I would like to ask everyone whether the graduation thesis plagiarism check results on Xuexin.com are highly reliable?
The reliability of the plagiarism check results generated by Xuexin.com, specifically for graduation theses, is generally considered high within the Chinese academic context, but this assessment must be qualified by understanding the system's design, scope, and inherent limitations. As the official platform designated by China's Ministry of Education for managing higher education information, Xuexin.com integrates the academic misconduct detection system, which primarily compares submitted texts against a massive and proprietary database. This database is uniquely comprehensive for Chinese-language materials, encompassing published academic journals, domestic theses and dissertations, and a vast array of internet sources within China. Its institutional mandate and direct access to degree-granting institutions' thesis archives provide it with a coverage of Chinese academic output that is difficult for any other commercial service to match, making its detection of verbatim copying or significant duplication from these sources highly authoritative.

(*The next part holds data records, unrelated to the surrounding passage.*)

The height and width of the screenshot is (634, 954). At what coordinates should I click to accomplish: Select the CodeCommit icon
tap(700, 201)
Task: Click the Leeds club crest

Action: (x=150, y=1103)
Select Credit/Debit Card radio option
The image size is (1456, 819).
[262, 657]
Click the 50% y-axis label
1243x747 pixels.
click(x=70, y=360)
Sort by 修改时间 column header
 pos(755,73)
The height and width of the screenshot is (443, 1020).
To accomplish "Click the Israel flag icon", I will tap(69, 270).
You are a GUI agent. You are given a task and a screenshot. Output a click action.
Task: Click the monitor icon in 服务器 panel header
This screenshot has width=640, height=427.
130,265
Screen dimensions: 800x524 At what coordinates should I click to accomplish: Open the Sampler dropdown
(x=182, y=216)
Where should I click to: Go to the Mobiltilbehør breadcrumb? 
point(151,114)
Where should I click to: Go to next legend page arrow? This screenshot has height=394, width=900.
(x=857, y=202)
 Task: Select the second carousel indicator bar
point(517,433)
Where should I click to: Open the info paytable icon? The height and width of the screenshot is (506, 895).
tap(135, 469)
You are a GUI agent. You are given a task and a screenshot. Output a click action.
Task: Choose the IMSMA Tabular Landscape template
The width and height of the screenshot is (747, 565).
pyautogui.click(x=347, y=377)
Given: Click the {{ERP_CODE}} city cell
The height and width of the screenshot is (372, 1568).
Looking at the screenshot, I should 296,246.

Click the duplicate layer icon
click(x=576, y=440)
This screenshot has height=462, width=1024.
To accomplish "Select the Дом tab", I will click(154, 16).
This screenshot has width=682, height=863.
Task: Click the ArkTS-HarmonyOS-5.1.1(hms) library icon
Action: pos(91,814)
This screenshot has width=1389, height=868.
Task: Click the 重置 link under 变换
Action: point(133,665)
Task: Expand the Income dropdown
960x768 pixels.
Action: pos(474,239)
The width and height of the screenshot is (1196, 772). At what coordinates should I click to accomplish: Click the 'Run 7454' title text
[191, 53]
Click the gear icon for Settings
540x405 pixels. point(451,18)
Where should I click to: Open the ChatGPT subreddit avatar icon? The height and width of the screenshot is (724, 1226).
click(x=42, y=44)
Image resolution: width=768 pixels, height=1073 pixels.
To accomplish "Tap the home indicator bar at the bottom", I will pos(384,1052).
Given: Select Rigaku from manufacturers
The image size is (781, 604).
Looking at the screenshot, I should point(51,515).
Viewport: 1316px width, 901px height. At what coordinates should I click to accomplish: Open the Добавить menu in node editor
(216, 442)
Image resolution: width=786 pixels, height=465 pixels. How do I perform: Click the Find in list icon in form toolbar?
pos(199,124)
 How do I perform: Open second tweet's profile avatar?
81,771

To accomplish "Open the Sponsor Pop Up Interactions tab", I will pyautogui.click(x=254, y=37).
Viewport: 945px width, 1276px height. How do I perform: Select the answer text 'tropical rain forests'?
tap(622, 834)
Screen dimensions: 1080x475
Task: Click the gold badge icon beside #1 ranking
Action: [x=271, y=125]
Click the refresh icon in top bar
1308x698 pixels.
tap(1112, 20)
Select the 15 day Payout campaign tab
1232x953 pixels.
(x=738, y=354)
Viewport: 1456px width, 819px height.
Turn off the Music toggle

However, the concept of "high reliability" is contingent on what one expects the system to detect. Its primary strength lies in identifying textual similarity, not necessarily sophisticated plagiarism involving paraphrasing, idea theft, or translation from foreign-language sources. The system's algorithms are tuned to flag matching strings of text, and its reported similarity percentage is a mechanical measure, not an intellectual judgment on academic integrity. A low similarity score does not automatically certify originality, just as a high score may include properly cited quotations or unavoidable technical terminology. Furthermore, the system's database, while extensive, may not be exhaustive for all disciplines, particularly for very recent publications or niche, non-digitized materials. Its effectiveness against sources outside its curated Chinese-language corpus, such as obscure foreign publications or paywalled international journals, is inherently limited.
The practical reliability for a student or institution depends critically on the interpretive framework applied to the raw report. The system provides a diagnostic tool, but the final determination of plagiarism is a human decision made by thesis advisors and academic committees, who must review the flagged passages in context. Different universities set their own acceptable similarity thresholds and have policies for handling flagged material, meaning the same report could be deemed a pass at one institution and require significant revision at another. Therefore, while the technical operation of Xuexin.com's check is robust and its database is the national standard, its functional reliability is a product of both its algorithmic output and the specific academic norms and rigorous human evaluation of the user's institution. It is a powerful and necessary control mechanism, but it is not an infallible arbiter of academic originality on its own.